ABOUT THIS TASK —
Lines holding the word "will" are the ones to copy from the data below.

Saved data entries —
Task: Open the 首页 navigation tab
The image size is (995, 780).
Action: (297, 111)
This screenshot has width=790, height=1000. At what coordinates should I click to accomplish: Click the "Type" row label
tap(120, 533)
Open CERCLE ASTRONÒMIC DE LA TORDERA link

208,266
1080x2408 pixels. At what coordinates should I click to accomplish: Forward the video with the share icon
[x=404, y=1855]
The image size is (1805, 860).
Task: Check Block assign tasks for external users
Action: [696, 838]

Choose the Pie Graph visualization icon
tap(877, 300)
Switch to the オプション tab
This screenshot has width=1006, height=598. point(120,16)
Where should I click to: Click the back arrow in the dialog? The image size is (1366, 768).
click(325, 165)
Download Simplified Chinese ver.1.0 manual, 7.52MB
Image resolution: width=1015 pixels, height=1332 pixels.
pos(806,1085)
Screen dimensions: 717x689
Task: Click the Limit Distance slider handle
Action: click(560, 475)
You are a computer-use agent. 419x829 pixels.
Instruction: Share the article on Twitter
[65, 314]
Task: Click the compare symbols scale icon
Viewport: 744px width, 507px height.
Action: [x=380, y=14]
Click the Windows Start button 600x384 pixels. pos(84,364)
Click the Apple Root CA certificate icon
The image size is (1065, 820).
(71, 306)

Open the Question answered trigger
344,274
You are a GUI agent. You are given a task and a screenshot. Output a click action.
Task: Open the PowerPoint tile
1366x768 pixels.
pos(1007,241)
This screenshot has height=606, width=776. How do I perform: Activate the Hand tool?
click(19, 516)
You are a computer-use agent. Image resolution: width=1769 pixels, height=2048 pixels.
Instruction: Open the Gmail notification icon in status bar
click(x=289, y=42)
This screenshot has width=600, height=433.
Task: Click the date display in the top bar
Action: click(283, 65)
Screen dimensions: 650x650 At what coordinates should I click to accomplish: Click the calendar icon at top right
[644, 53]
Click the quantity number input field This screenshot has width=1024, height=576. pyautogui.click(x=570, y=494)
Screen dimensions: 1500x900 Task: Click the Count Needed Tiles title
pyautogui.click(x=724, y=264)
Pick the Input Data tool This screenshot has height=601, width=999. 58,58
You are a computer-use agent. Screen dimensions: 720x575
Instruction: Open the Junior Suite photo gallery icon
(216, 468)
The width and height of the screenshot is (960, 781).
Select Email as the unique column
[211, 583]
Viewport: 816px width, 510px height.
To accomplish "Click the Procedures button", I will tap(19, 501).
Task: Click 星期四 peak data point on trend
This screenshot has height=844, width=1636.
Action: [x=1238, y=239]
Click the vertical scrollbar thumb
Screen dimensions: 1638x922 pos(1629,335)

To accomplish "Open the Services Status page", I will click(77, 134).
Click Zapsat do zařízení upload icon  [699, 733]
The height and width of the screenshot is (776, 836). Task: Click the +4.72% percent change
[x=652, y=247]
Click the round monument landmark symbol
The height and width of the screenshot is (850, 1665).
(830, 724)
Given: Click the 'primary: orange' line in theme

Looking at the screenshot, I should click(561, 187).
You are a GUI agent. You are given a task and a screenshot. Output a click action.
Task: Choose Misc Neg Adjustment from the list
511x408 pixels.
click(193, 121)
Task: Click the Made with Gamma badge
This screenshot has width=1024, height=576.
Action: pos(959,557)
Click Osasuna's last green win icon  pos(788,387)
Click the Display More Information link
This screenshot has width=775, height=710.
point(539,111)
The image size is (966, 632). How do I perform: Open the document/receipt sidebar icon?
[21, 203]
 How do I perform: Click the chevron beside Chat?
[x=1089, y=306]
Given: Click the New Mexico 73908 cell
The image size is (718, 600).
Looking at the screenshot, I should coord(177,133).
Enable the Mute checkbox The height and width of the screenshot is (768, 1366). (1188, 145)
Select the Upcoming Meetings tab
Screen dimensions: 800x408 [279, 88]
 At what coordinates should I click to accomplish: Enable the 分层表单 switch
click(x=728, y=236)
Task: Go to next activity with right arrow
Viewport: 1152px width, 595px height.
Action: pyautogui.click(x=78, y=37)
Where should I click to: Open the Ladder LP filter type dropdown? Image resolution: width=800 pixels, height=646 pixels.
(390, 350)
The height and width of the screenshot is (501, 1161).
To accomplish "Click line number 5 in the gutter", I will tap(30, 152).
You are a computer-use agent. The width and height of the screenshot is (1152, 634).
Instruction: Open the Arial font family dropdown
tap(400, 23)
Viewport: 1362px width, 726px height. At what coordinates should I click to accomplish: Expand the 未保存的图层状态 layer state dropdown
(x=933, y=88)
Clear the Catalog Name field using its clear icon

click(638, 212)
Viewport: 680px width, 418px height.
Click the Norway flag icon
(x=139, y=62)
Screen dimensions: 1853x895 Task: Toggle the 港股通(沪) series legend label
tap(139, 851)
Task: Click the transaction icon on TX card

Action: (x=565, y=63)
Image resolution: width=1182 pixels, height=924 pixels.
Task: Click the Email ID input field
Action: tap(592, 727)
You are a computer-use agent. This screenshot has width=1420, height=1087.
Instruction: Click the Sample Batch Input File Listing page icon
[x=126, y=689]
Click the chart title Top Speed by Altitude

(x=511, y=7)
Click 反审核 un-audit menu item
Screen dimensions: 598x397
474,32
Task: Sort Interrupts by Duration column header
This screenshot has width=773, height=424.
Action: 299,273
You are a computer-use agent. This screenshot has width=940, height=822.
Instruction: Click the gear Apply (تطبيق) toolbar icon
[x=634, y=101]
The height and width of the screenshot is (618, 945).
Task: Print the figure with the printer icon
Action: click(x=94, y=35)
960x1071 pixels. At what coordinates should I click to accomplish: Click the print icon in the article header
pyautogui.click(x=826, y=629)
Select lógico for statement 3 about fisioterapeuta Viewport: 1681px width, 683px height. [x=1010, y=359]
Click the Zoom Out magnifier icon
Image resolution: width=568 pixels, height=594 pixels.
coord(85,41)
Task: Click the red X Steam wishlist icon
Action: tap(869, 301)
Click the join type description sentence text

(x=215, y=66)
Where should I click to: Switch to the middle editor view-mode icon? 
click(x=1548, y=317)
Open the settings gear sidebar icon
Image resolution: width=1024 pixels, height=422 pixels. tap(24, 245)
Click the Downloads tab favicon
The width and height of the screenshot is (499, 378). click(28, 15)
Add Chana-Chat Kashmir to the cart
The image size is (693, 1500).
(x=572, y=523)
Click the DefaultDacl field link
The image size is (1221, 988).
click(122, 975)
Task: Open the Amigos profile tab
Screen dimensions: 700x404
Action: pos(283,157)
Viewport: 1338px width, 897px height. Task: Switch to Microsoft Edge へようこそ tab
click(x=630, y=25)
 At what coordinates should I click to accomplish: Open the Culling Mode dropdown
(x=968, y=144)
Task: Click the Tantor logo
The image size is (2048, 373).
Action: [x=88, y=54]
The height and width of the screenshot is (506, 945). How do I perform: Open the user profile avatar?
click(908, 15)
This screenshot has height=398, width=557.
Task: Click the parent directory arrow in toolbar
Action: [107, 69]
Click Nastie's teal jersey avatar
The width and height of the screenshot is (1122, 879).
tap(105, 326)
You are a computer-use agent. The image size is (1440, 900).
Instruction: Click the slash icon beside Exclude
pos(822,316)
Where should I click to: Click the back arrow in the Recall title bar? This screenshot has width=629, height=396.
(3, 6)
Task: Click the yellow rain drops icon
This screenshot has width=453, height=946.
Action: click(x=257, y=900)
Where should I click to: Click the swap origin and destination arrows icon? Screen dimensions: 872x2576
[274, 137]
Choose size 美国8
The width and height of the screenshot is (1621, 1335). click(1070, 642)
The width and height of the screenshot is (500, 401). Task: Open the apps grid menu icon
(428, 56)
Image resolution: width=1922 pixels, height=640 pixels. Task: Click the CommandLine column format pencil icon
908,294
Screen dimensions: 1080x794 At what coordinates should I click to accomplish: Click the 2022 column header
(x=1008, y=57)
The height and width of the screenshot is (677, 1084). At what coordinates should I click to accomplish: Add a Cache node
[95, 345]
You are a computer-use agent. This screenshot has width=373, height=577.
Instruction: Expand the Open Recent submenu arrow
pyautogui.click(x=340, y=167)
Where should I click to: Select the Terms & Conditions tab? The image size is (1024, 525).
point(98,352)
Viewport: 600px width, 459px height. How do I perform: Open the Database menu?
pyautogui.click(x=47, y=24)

SOLUTION —
To accomplish "Click the Procedures button", I will tap(19, 501).
To accomplish "Open the Services Status page", I will click(77, 134).
To accomplish "Click line number 5 in the gutter", I will tap(30, 152).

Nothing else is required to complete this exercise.